Sigmoid Colon Spasms and Proctalgia Fugax

[KaitlinP]

Hi everyone! I’m a 24 year old woman suffering from intense, crippling abdominal and rectal pain ever since my celiac diagnosis two years ago and was wondering if anybody else experiences anything similar. 

Every now and then, I get an intense cramping/stabbing/burning pain in my lower abdomen and back, mostly on the left side. It comes on gradually and feels “twingy,” and sometimes spontaneously resolves without much pain and other times develops into excruciating pain that can last up to 10 hours. The pain is colicky, so it ebbs and flows in intensity, going from 3/10 pain to 10/10 keel over and help kind of pain. I frequently will feel an intense need to have a bowel movement, and almost always the BMs will be normal and formed, occasionally they will be a little fluffier and floatier than normal. On a regular day i will average 1-2 BMs, but on these days I can have up to 10 BMs. I almost never have constipation or diarrhea. Frequently these episodes are also accompanied by intense waves of rectal pain, which feel like I’m being knifed up my butt. 

Patterns I’ve noticed:

-frequently happens the day after I’ve been drinking more heavily than normal, which makes me think dehydration could play a role

-frequently happens in the week leading up to my period, which makes me think hormones could be playing a role

-started shortly after going gluten-free. My doctor does not think this sounds directly related to celiac, but I wonder if cutting out common sources of fiber like whole grain wheat could have caused a problem. I started a fiber supplement (psyllium husk) per my doctor instructions yesterday, we’ll see if that helps 

Things that make it feel better-

-NSAIDS. Can’t explain this one, doesn’t make much sense to me but for whatever reason ibuprofen and naproxen are one of the only things that really make a big difference. I try not to take them unless the pain is unbearable because both of my previous endoscopies have shown ulcers in my stomach

-heat- heating pads and a hot bath feel very nice 

I have also had a pelvic ultrasound during the pain to rule out ruptured ovarian cysts.

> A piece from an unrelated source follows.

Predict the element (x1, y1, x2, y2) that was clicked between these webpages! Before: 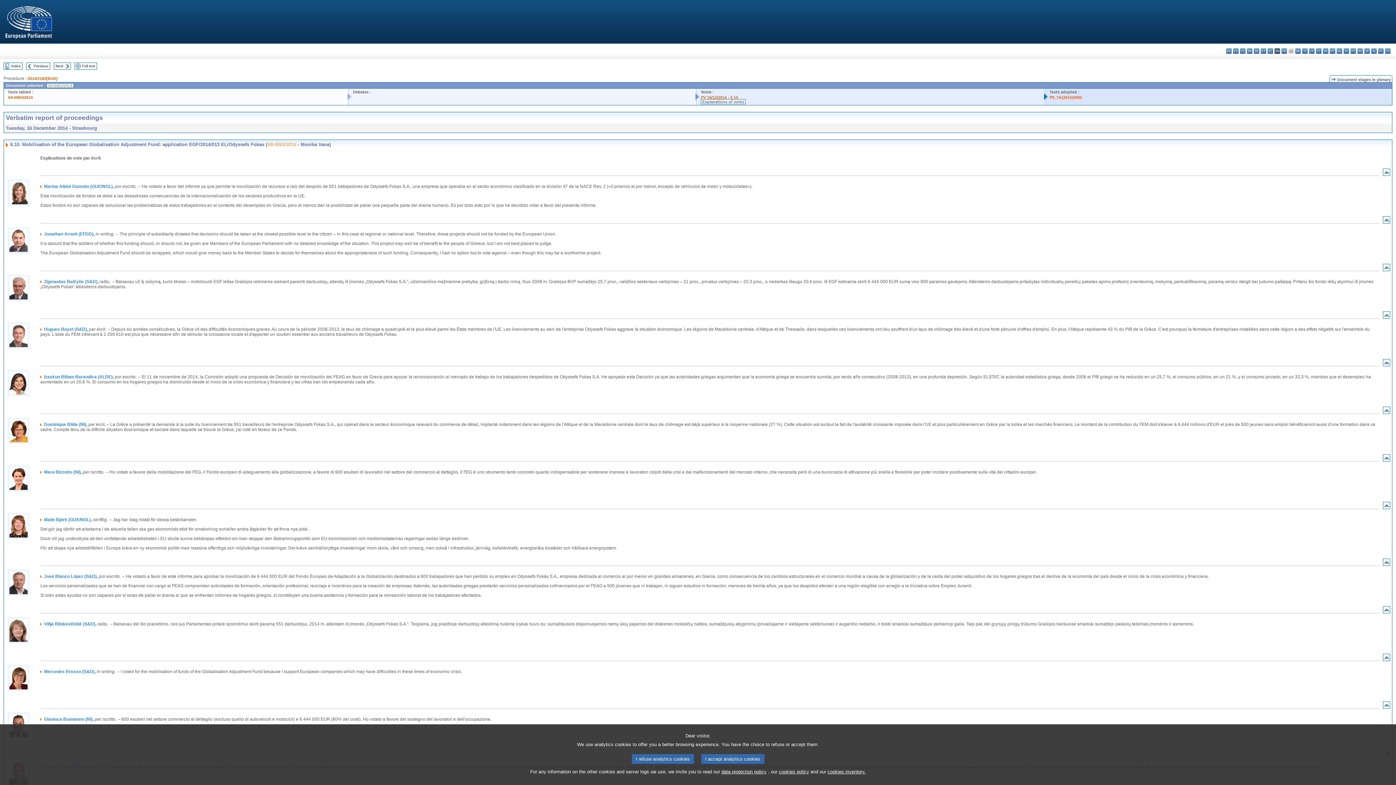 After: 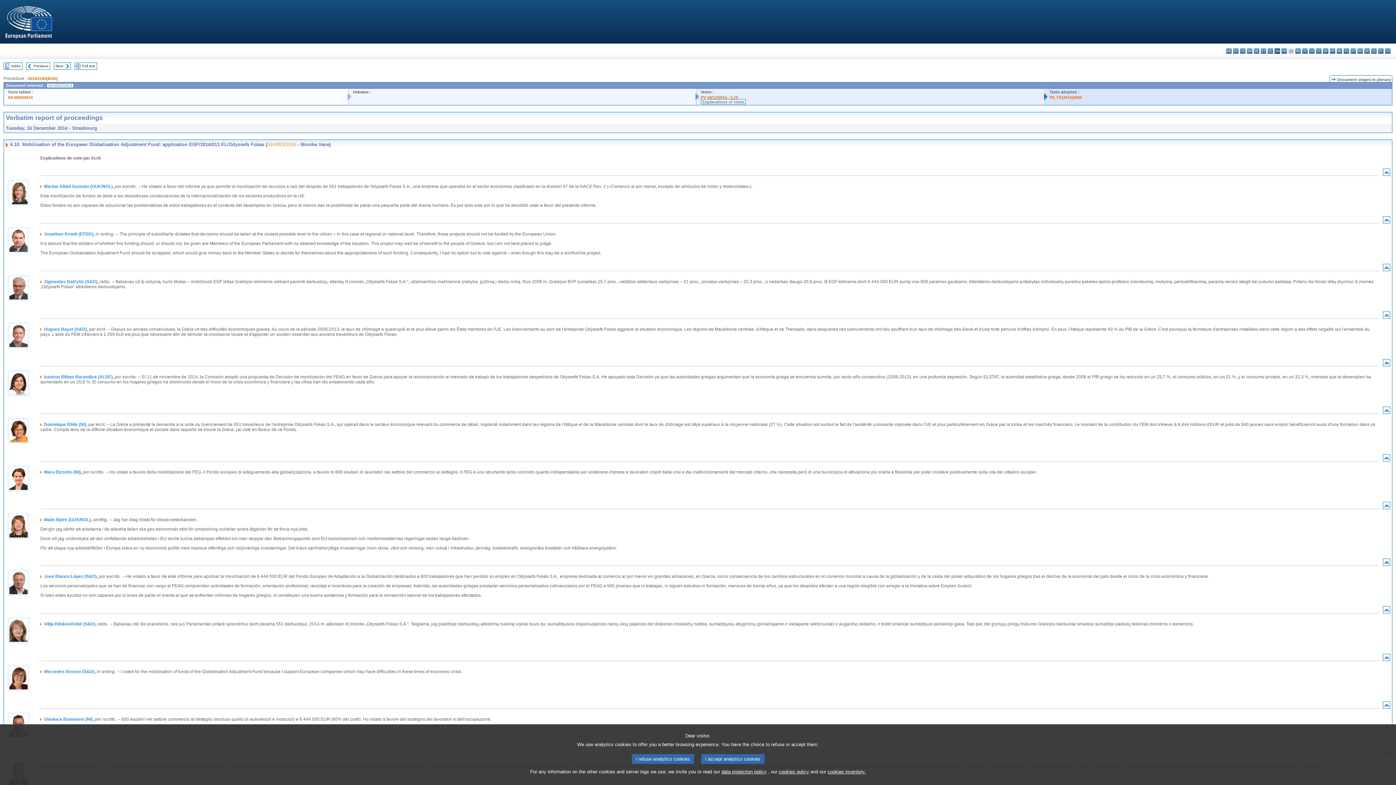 Action: bbox: (1384, 657, 1389, 661)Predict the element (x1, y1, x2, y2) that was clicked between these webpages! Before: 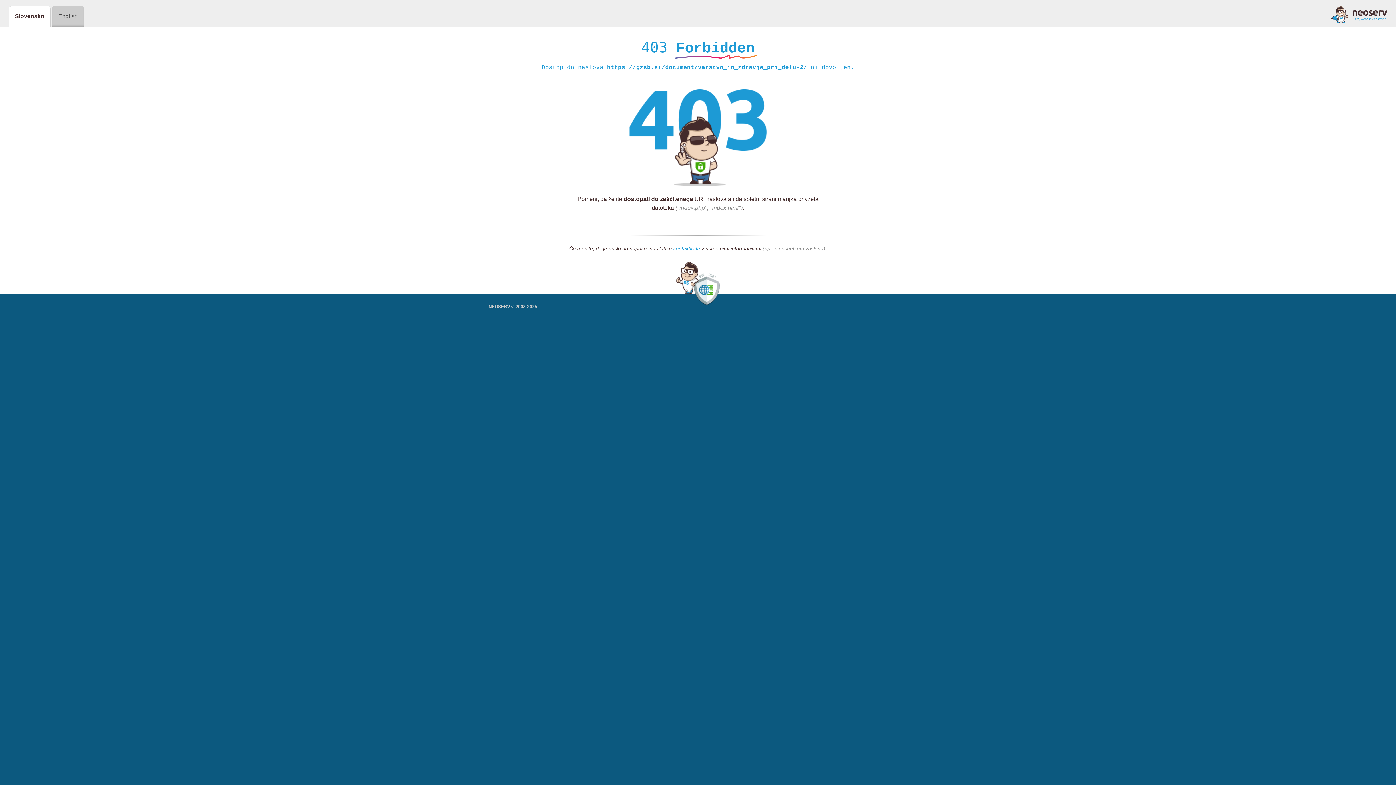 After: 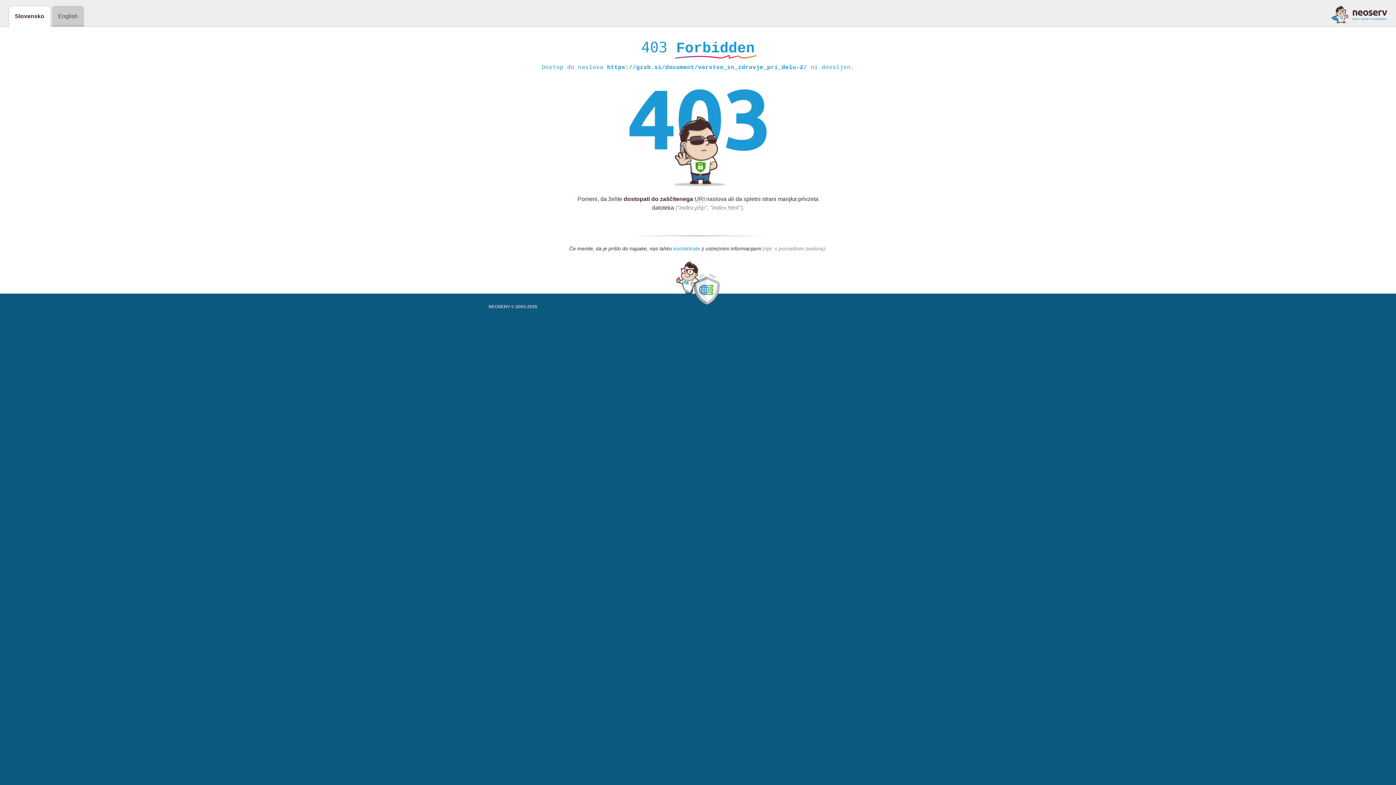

I’m good about being gluten-free and don’t really think this has to do with being glutened. I last had an endoscopy about 6 months ago and my duodenum seems to be fully healed, other than some residual intraepithelial lymphocytes (Marsh 1). My ttg and ema have also fully normalized. I never experienced this type of pain before my diagnosis and going gluten-free.

I saw my GI doc yesterday and he suspects sigmoid colon spasms and proctalgia fugax, which is ultimately unharmful just unpleasant (a form of IBS). Today I had one of the worst episodes I’ve ever had of this pain, going on 9 hours of crippling pain now. I started fiber supplements yesterday and hopefully with time it will help, but I’m feeling very frustrated and worn out by this and was just wondering if anyone else experiences something similar, what you do, just really anything. It really interferes with my life and puts me out of commission for the whole day when it hits. 

 

Extra thought: I have a lifelong history of “overactive nerves” one could say. As a child I had severe sensory integration disorder which resolved with therapy and time I guess, I have severe hyperhidrosis and had a thoracic sympathectomy 9 years ago to sever the nerves that cause sweating in my hands (my surgeon said my nerve bundles were the biggest he’d ever seen), I have chronic shooting wrist and hand pain for no apparent reason, notalgia fugax, an unknown itchy spot on my back likely from nerve overactivation, etc etc. I’ve read from Stanford and other sources that IBS could be caused from hypersensitization of nerves in the colon. Anyway these things could mean nothing, but just an observation I had about myself and am interested to hear others thoughts and opinions! 

 

[GFinDC]

Hi,

I hope you are feeling better!  I don't know what would help with the pain.  Maybe Pepto Bismol?

My first thot is possible Crhon's Disease, but it seems like your doctors would have tested for that.